Given task: Copy out word for word everything in the rows below, from the line containing "Select the Microsoft VC++ Runtimes feature" down to the very last line of the rows.

Provided records:
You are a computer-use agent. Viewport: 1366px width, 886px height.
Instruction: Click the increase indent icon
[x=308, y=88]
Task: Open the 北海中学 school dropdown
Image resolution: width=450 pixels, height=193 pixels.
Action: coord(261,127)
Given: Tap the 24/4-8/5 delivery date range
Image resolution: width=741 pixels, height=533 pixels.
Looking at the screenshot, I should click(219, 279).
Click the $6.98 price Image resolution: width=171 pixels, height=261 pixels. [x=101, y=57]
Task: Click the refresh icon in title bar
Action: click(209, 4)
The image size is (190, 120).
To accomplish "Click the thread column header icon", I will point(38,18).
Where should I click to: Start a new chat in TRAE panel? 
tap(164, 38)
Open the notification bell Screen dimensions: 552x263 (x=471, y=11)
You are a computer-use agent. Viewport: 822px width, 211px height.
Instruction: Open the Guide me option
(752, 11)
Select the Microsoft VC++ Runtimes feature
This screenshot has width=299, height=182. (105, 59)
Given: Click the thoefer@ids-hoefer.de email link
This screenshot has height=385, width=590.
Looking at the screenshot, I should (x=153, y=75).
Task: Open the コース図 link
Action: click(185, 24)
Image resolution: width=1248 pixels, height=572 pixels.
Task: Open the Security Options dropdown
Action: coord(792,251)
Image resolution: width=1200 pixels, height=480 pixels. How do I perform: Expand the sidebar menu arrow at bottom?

Solution:
Select the Microsoft VC++ Runtimes feature
This screenshot has width=299, height=182. (105, 59)
Given: Click the thoefer@ids-hoefer.de email link
This screenshot has height=385, width=590.
Looking at the screenshot, I should (x=153, y=75).
Task: Open the コース図 link
Action: click(185, 24)
Image resolution: width=1248 pixels, height=572 pixels.
Task: Open the Security Options dropdown
Action: coord(792,251)
Image resolution: width=1200 pixels, height=480 pixels. How do I perform: Expand the sidebar menu arrow at bottom?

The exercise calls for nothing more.